Ayrıca aynı yasanın 83. maddesinde de taraflardan birinin tüketicinin oluşturduğu işlemler ile ilgili diğer kanunlarda düzenleme olması bu işlemin tüketici işlemi sayılmasını ve bu kanunun görev ve yetkiye ilişkin hükümlerinin uygulanmasını engellemez denilerek 6502 sayılı kanunun tüketici işlemlerinde mutlak uygulama alanı bulacağı ayrıca vurgulanmıştır. Yasanın yürürlüğü ise geçici 1. maddede düzenlenmiştir.
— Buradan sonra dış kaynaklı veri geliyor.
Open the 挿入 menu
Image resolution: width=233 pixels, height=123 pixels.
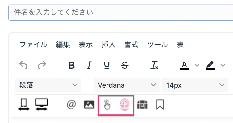point(108,45)
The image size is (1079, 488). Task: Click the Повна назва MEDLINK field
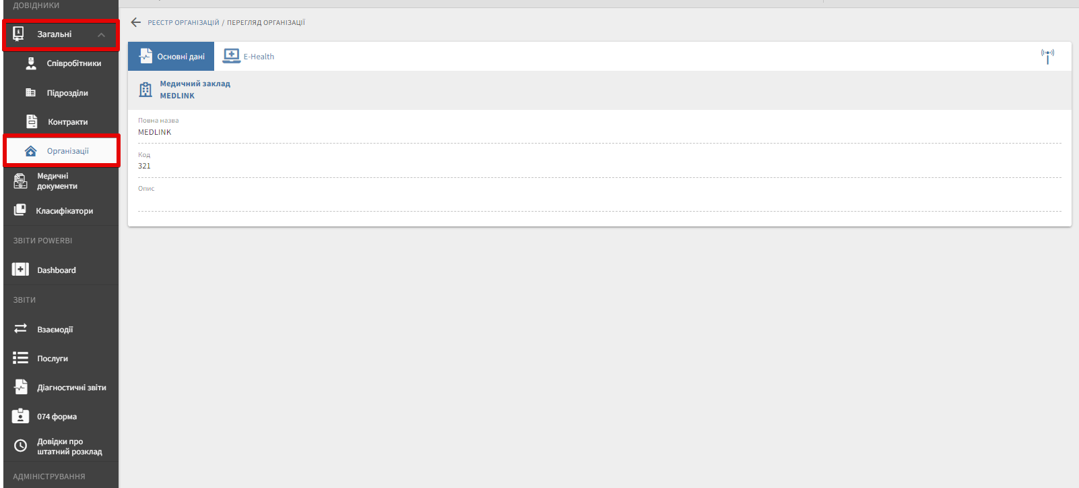[x=155, y=132]
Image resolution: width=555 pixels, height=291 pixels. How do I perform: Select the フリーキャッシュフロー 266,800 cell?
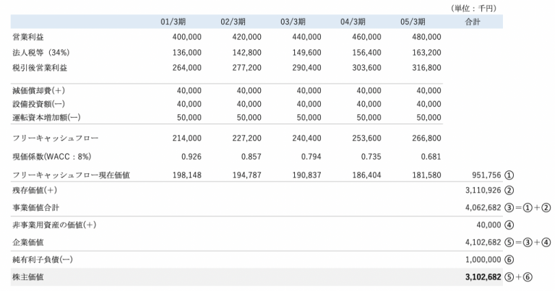[426, 138]
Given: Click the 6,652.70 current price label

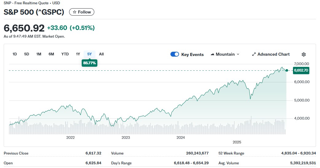Looking at the screenshot, I should click(x=301, y=70).
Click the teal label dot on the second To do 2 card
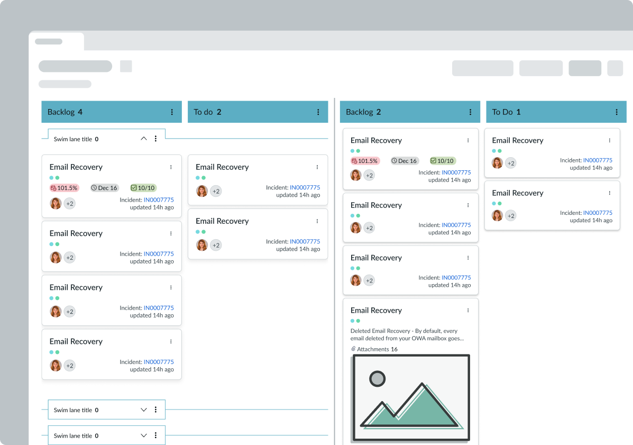The height and width of the screenshot is (445, 633). point(198,232)
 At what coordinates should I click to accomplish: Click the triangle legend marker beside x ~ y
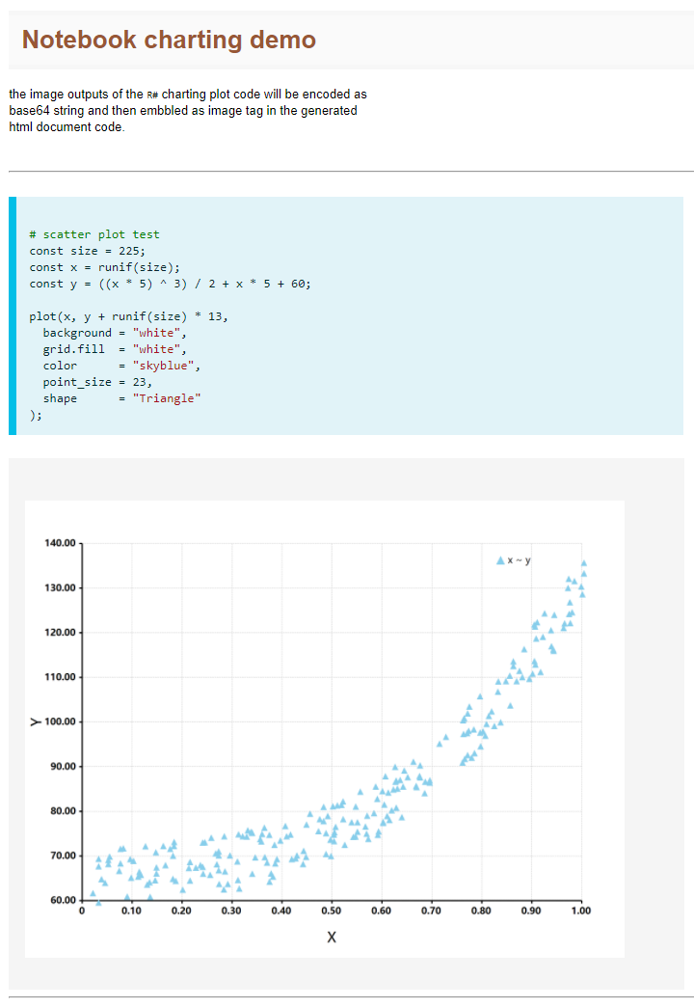pos(499,560)
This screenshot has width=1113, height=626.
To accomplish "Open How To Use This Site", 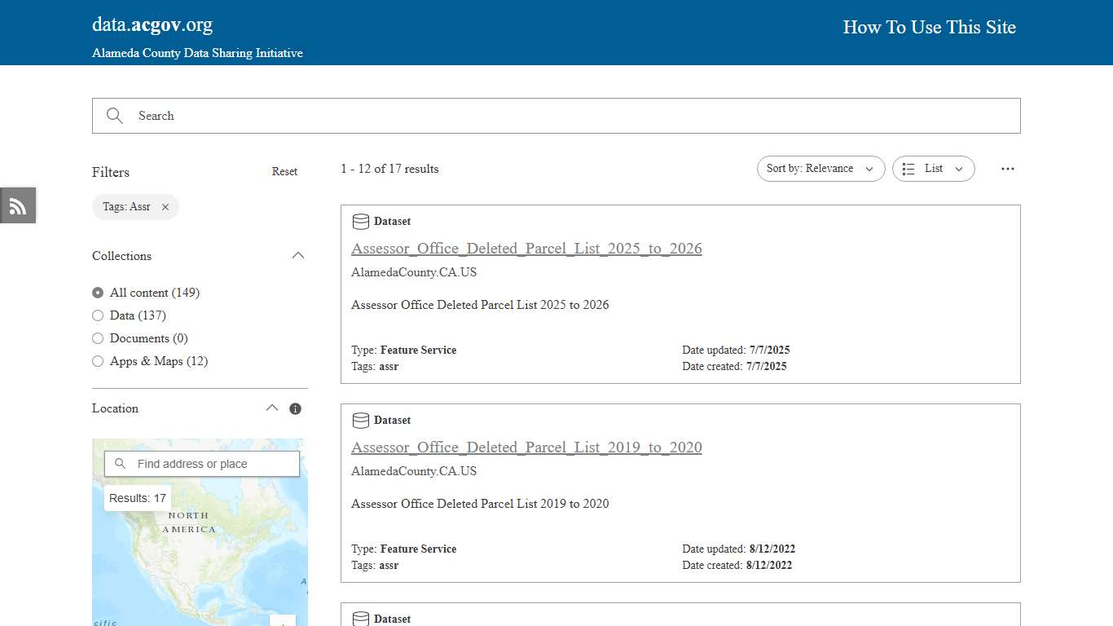I will click(x=929, y=27).
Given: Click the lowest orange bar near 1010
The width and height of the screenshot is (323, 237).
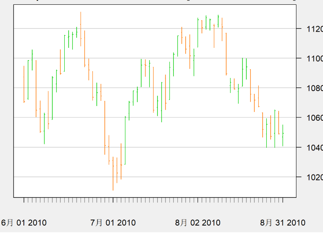Looking at the screenshot, I should (x=113, y=174).
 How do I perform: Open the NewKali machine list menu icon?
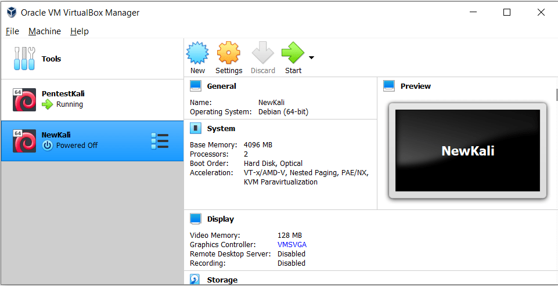click(x=159, y=141)
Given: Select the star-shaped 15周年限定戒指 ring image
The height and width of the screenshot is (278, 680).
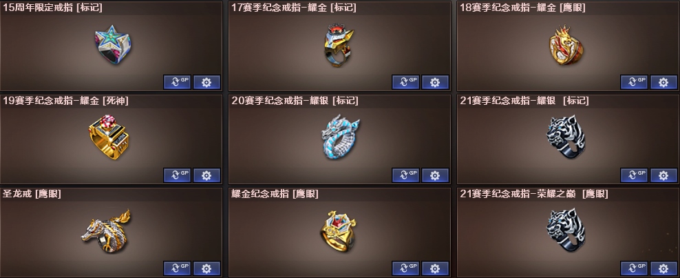Looking at the screenshot, I should [x=113, y=45].
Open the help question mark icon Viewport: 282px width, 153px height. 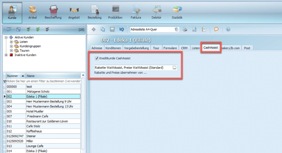point(228,30)
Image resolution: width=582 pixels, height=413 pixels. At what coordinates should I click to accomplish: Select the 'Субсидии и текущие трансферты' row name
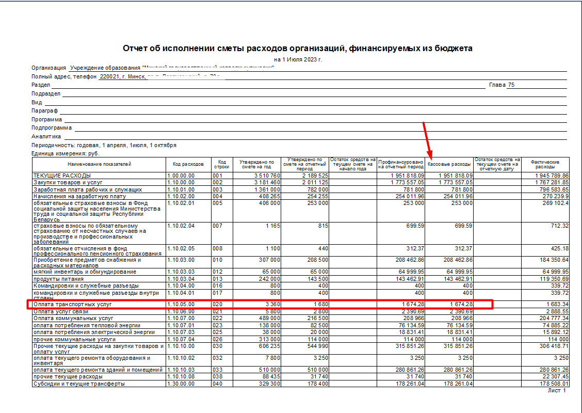[79, 384]
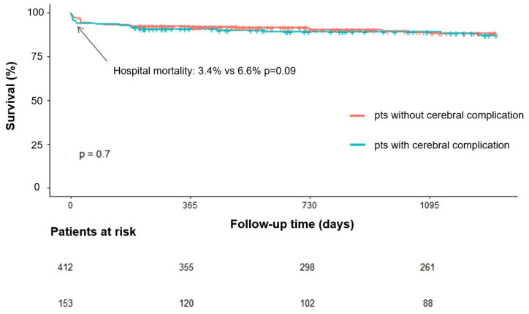
Task: Click the red legend line swatch
Action: (x=357, y=115)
Dava tarihinde yasa yürürlüktedir. 6502 sayılı yasa kapsamında taraflar arasındaki ilişki tüketici işlemi olup tüketici mahkemeleri görevlidir.
Görevle ilgili düzenlemeler kamu düzenine ilişkin olup taraflar ileri sürmese dahi yargılamanın her aşamasında re’sen gözetilir.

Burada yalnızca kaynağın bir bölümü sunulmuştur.